There was no difference between the subjects treated with HCQ relative to the control. Interestingly, and something of an aside to the main results, is that most patients did not have a progression (see next question, and the numbers reported).
f. Analyse results
Construct the data from the results reported. Compute the proportion of subjects with progression of COVID after 5 days, for the two treatments. Include the standard error of the estimate.
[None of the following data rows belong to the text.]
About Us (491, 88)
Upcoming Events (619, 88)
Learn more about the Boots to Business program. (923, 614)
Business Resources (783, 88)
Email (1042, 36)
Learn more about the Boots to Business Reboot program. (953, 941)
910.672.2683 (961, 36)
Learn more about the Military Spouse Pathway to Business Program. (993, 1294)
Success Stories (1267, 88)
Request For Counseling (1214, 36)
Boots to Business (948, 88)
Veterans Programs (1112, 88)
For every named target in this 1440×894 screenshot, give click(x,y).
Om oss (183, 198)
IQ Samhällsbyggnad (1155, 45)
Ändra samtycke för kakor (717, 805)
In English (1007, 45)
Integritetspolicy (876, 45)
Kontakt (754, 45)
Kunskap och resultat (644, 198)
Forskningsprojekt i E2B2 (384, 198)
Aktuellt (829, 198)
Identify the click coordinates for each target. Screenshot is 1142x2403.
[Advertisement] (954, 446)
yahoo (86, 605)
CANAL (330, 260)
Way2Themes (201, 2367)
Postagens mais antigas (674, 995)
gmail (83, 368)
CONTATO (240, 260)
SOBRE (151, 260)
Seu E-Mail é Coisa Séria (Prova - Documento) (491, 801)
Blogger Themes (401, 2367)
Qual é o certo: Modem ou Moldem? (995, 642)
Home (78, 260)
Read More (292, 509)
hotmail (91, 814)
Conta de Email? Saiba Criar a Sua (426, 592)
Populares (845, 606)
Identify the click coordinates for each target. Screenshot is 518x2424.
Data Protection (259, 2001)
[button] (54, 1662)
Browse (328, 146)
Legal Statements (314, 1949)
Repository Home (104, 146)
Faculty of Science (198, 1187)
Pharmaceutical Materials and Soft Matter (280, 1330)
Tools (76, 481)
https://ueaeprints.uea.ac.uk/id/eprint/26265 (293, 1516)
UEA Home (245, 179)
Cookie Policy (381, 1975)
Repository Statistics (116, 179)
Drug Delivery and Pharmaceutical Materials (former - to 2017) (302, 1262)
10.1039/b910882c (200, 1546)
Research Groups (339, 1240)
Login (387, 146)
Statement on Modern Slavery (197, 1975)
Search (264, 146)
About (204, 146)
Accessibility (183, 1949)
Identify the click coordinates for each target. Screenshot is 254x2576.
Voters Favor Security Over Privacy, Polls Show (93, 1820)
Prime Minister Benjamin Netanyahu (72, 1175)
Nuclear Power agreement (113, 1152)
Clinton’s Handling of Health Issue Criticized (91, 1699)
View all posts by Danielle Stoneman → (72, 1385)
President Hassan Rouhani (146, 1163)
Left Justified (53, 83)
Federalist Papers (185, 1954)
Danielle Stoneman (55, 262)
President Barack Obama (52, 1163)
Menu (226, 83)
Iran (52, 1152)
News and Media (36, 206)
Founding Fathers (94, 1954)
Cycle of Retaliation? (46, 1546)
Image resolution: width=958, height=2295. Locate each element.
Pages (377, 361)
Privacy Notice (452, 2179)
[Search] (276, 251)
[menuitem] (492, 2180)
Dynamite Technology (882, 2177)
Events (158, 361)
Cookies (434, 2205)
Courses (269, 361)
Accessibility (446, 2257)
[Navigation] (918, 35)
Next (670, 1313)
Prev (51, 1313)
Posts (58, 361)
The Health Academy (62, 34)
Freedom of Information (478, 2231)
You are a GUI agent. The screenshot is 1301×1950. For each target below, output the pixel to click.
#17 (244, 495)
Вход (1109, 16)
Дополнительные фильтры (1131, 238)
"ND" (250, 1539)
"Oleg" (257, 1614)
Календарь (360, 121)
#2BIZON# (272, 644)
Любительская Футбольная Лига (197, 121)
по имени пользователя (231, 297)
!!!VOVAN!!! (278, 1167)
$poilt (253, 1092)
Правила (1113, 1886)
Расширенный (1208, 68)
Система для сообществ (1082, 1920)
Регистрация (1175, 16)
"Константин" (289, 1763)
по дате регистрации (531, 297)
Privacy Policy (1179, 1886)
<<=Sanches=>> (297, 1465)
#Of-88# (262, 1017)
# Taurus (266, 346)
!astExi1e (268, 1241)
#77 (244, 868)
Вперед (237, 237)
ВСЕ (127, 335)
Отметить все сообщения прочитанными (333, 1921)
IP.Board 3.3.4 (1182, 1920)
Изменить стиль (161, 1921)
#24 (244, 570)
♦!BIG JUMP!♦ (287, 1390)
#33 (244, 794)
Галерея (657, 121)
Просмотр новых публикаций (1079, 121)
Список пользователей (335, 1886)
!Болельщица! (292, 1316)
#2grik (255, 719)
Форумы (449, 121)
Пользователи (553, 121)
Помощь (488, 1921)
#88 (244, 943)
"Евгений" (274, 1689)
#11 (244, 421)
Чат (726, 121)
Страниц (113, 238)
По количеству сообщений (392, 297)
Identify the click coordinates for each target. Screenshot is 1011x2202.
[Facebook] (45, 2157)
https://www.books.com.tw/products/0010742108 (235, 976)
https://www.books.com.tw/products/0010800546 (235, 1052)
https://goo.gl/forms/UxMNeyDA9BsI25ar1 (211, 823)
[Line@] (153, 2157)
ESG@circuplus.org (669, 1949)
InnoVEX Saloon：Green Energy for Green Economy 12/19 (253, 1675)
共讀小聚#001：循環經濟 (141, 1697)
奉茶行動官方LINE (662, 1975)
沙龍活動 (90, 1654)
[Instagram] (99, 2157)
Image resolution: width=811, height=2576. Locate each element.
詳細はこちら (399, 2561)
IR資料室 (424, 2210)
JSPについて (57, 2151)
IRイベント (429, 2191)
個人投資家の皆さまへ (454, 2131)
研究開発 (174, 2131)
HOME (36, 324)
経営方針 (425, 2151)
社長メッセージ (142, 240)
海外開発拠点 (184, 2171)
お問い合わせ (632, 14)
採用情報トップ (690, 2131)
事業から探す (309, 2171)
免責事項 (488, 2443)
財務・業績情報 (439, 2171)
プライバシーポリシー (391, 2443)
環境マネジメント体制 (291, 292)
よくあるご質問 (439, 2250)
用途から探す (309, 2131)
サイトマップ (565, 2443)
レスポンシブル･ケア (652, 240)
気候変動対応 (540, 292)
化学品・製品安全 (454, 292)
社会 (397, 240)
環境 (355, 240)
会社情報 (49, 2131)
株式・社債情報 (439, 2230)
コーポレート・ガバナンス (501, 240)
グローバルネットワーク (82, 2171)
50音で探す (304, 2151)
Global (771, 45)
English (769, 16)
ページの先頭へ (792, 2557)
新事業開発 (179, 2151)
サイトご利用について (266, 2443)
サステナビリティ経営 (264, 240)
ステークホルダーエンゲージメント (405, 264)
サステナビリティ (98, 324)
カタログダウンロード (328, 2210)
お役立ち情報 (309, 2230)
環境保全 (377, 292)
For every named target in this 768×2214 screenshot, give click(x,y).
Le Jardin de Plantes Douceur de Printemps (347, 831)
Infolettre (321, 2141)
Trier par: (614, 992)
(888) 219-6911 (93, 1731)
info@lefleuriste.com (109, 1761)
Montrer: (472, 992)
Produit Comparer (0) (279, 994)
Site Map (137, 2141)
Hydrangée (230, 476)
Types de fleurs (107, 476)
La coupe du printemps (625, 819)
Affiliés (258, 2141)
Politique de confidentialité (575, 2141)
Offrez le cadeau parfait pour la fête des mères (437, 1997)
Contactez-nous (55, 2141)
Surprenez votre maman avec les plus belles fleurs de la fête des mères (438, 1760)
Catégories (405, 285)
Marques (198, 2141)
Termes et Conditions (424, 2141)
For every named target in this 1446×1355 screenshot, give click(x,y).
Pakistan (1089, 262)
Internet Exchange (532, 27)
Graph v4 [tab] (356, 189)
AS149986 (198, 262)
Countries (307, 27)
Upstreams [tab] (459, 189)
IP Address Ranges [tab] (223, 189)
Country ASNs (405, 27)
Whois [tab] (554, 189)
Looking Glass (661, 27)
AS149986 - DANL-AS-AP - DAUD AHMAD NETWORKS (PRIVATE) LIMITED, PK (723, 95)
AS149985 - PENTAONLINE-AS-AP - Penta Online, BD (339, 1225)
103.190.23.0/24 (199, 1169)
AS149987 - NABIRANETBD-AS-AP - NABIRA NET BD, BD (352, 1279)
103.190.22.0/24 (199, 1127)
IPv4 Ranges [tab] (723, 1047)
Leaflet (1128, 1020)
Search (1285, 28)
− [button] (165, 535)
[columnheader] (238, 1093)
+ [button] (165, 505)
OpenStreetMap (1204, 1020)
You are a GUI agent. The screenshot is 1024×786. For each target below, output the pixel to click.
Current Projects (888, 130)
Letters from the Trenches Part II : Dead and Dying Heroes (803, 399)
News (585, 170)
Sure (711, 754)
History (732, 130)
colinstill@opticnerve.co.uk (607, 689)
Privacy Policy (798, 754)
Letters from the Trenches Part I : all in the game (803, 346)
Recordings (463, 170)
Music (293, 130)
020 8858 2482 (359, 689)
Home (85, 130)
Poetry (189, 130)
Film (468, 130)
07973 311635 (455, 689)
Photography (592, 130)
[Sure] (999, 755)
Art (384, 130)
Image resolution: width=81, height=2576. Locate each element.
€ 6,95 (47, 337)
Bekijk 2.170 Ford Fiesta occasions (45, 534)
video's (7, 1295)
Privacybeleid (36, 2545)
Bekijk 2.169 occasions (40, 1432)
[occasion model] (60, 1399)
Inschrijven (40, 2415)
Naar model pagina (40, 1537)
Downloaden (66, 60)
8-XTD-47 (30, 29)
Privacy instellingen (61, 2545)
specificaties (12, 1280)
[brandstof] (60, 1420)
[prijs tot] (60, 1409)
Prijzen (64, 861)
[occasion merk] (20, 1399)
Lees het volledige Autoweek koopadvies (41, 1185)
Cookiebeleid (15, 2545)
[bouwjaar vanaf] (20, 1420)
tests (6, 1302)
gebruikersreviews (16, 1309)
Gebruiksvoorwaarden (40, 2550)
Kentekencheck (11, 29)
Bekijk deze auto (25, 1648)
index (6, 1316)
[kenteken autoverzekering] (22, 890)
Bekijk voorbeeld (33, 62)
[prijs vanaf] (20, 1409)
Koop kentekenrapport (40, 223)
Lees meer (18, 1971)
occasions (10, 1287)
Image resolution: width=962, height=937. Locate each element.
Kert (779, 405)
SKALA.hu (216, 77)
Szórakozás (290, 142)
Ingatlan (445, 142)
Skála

<- tibble(trt = c("standard", "standard", "hcq", "hcq"),
hcq progression = c("all", "yes", "all", "yes"),
count = c(151, 5, 349, 11))
|>
hcq pivot_wider(names_from = "progression", values_from = "count") |>
mutate(p = yes/all) |>
mutate(se = sqrt(p*(1-p)/all))
# A tibble: 2 × 5
trt all yes p se
<chr> <dbl> <dbl> <dbl> <dbl>
1 standard 151 5 0.0331 0.0146
2 hcq 349 11 0.0315 0.00935
g. Study conculsions
Based on the proportions and their standard errors, why would the result of the study be that HCQ does NOT improve the outcomes of COVID patients?
The proportions for each group are really similar, and the standard error would place both estimates within one standard error of the other. This is strong evidence that both groups of subjects have similar outcomes.
h. Population vs sample
What is the population for this experiment?
This is tough. It is a designed experiment, where age, gender and comobidities have been controlled to be equal between the two groups. The experiment was conducted in Pakistan, with the local population and local conditions. The results may be more applicable for these conditions. However, human DNA is very much the same across all sorts of demographics. That experiments are conducted in various communities is usually considered to be irrelevant, and the results are expected to be relevant broadly to other communities. So the population for this study would be considered to be adult humans, quite generally.